On Sunday 28 August 2011 the “Sunday Times” reported that Operation Weeting police officers have warned Robert Thompson, one of the killers of James Bulger, this his telephone may have been hacked by the “News of the World”. It is reported that details relating to him and others close to him appear in the papers being examined by the investigation. The story is by David James Smith, author of a book about the Bulger case, The Sleep of Reason and was, surprisingly, not front page news. It was picked up in the Metro but has received very little media attention.

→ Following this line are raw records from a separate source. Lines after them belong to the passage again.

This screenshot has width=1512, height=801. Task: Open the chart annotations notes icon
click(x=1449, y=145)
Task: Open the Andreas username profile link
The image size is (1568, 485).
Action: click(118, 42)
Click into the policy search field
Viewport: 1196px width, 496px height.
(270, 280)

Mr Smith draws attention to a series of “exclusive” stories about Robert Thompson published in the “News of the World” between the years 2002. For example, in June 2002 it claimed he had been “rushed to hospital” after taking an overdose; in January 2003 the newspaper reported that he was starting a course at art college; in April 2004 he was said to have a job and was “living in the lap of luxury in a trendy apartment block on Merseyside” in November 2004 the tabloid’s exclusive was that Denise Fergus (the mother of James Bulger) had come face to face with her son’s killer.
But the important aspect of the story is not that another person’s phone was hacked, but that the “News of the World” were able to obtain the mobile telephone number of an individual who had been given a “secret identity” – known only to a very small number of people – to protect him.

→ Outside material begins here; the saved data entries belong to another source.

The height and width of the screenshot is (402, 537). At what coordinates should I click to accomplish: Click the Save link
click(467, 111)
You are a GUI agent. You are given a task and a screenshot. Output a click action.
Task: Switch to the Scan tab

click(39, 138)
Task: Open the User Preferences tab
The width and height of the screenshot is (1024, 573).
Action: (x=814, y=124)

In 2001 the High Court had granted a wide ranging injunction to prevent the identification of the two individual who had been convicted of the murder of James Bulger ( EWHC 32 (QB)). This was granted because of the “clear and credible” risk to their lives from mob vengeance or revenge attacks. It was accepted that if Robert Thompson’s identity had become public knowledge, the exposure could potentially have put his life at risk. We have previously posted the terms of this injunction. It appears that anyone seeking to obtain Robert Thompson’s mobile number would have been in breach of it.

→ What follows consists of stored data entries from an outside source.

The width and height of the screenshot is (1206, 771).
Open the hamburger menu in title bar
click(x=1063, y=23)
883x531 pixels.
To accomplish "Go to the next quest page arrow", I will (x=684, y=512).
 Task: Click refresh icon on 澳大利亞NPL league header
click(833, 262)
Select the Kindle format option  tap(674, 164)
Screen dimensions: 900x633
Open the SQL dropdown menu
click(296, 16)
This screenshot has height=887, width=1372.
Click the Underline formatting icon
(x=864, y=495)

The question is: how did the “News of the World” obtain the mobile telephone number of an individual who had been given a “secret identity”? One obvious possible source is the police. Serious questions have already been raised about the leaking of information by corrupt police officers to the “News of the World”. Scotland Yard’s “Operation Elveden” is now investigating allegations of corrupt payments to police officers. It seems likely that this investigation will now be considering how the “News of the World” was able to find Robert Thompson’s number and then hack his telephone in order to run stories which, potentially, put him in danger.